OPDRACHT 1 — Vat de aangeleverde tekst over het mvv-vereiste samen in twee zinnen.
OPDRACHT 2 — Vervolg de tekst over de afwijzing van de aanvraag om een verblijfsvergunning na de laatste zin ervan.

AANGELEVERDE TEKST —
Ingevolge artikel 8, tweede lid, van het EVRM is geen inmenging van enig openbaar gezag toegestaan in de uitoefening van dit recht, dan voor zover bij de wet is voorzien en in een democratische samenleving noodzakelijk is in het belang van de nationale veiligheid, de openbare veiligheid of het economisch welzijn van het land, het voorkomen van wanordelijkheden en strafbare feiten, de bescherming van de gezondheid of de goede zeden of voor de bescherming van de rechten en vrijheden van anderen.

2. Het bestreden besluit strekt tot handhaving van de afwijzing van verzoekers aanvraag. Daartoe stelt verweerder – kort weergegeven en voor zover van belang – dat verzoeker niet in bezit is van een machtiging tot voorlopig verblijf overeenkomstig het verblijfsdoel van de gevraagde vergunning en dat verzoeker niet in aanmerking komt voor vrijstelling van het mvv-vereiste op één van de gronden als genoemd in artikel 17, eerste lid, aanhef en onder a tot en met g, van de Vw 2000. Tevens acht verweerder in hetgeen verzoeker heeft aangevoerd geen grond aanwezig om aan te nemen dat het tegenwerpen van het mvv-vereiste leidt tot een onbillijkheid van overwegende aard. Verweerder stelt daartoe dat er geen sprake is van een gelijke situatie als die van verzoekers moeder en broers/zussen, nu deze gezinsleden een mvv-aanvraag hebben ingediend en na inwilliging van de aanvraag met een geldige mvv Nederland zijn ingereisd. Voorts kan in de opvatting van verweerder van verzoeker gevergd worden dat hij terugkeert naar Pakistan. Verzoekers oma en broer wonen in Pakistan en verzoeker kan aldaar de mvv-procedure afwachten. Voor zover verzoeker zich beroept op verweerders toezegging dat gezinnen niet zullen worden gescheiden, merkt verweerder op dat dit van toepassing is in geval gezinsleden die gelijktijdig dezelfde aanvraag hebben ingediend. Hiervan is geen sprake.

BRONGEGEVENS —
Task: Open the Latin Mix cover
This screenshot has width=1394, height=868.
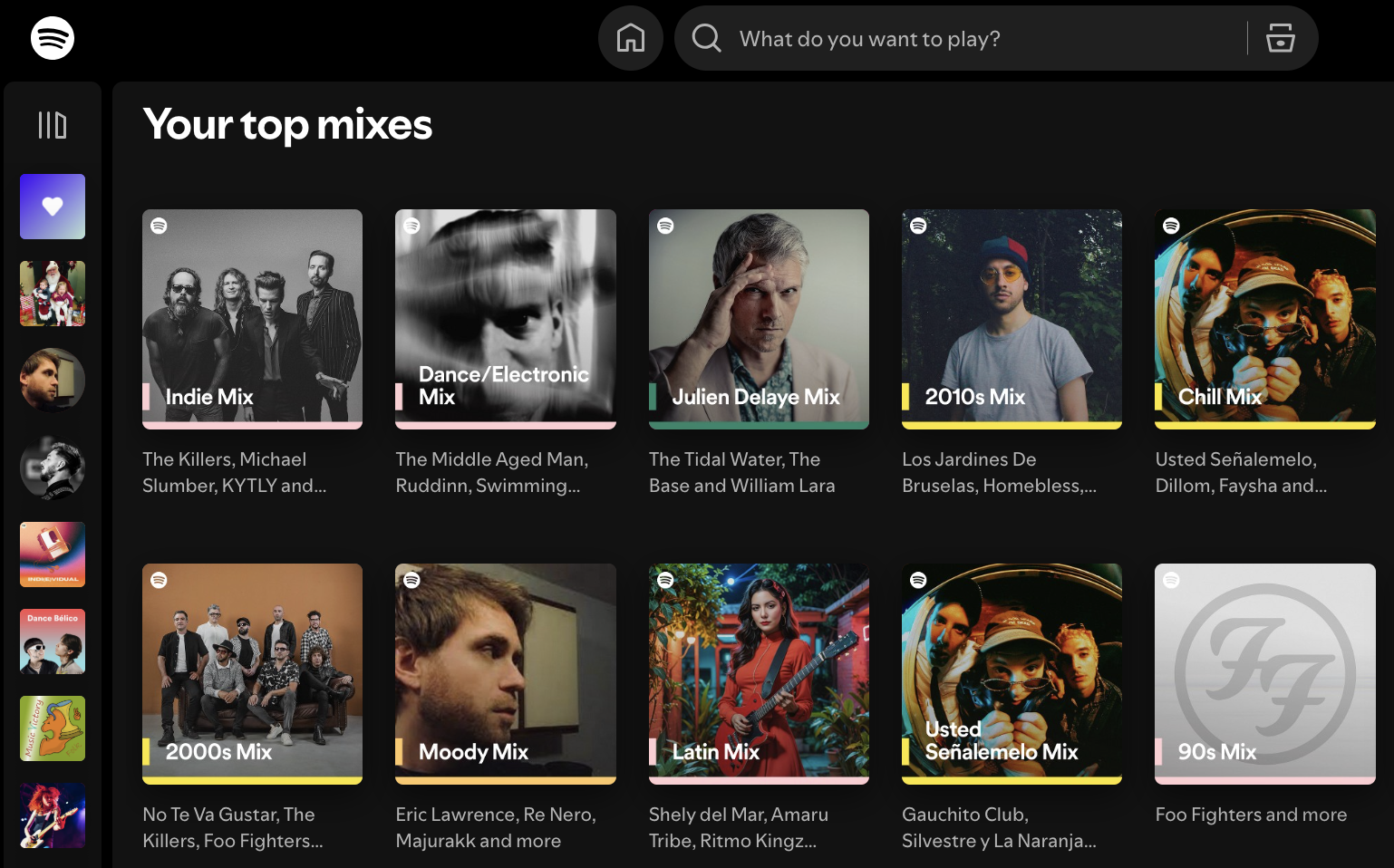Action: 759,673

ANTWOORD 1 — Volgens artikel 8, tweede lid, van het EVRM mag een openbaar gezag zich alleen in de uitoefening van het bedoelde recht mengen als de wet daarin voorziet en dit in een democratische samenleving noodzakelijk is, bijvoorbeeld in het belang van de nationale veiligheid of voor de bescherming van de rechten en vrijheden van anderen. Verweerder handhaaft de afwijzing van verzoekers aanvraag omdat verzoeker geen passende machtiging tot voorlopig verblijf heeft en niet voor vrijstelling van het mvv-vereiste in aanmerking komt, en vindt dat van hem gevergd kan worden dat hij de mvv-procedure in Pakistan afwacht, waar zijn oma en broer wonen.

ANTWOORD 2 —
Ten aanzien van verzoekers beroep op artikel 8 van het EVRM stelt verweerder dat met het mvv-vereiste slechts wordt beoogd de toets aan de toelatingsvoorwaarden te laten plaatsvinden buiten de aanwezigheid van de vreemdeling hier te lande. Bij die toetsing zal indien blijkt dat verzoeker niet volledig voldoet aan de gestelde vereisten voor gezinshereniging worden getoetst aan artikel 8 van het EVRM .

3. Verzoeker stelt zich op het standpunt dat hij voor toelating hier te lande in aanmerking komt en dat uitzetting achterwege dient te blijven. Daartoe heeft hij kort weergegeven en voor zover van belang het volgende aangevoerd. Verzoeker acht het standpunt van verweerder dat artikel 8 van het EVRM alleen als toets kan dienen in een procedure met betrekking tot het toelaten in het kader van een mvv-procedure en niet in het kader van onderhavige aanvraag, onjuist. In dit verband wijst verzoeker op de beslissing van het Europese Hof voor de rechten van de Mens van 12 mei 2005, nummer 1872/04, inzake Abdullahi Ibrahim Mohamed tegen Nederland. Verzoeker leidt uit deze beslissing af dat het Hof het achterwege laten van iedere toetsing aan artikel 8 van het EVRM in het kader van het al dan niet toepassen van de hardheidsclausule inzake een mvv mogelijk strijdig acht met voormelde bepaling.

Voorts meent verzoeker dat hij voldoende heeft onderbouwd waarom in zijn geval van hem niet gevergd kan worden naar Pakistan terug te keren om aldaar een mvv-aanvraag in te dienen. Verzoeker wijst op de situatie dat hij nu ruim vierenhalf jaar in Nederland verblijft, geen enkele ervaring meer heeft opgedaan in de leefsituatie in Pakistan, respectievelijk Afghanistan, alsmede dat hij bij aankomst in Nederland slechts 12 jaar was en hij bovendien ook nu pas 16 jaar is.

4. De voorzieningenrechter overweegt het volgende.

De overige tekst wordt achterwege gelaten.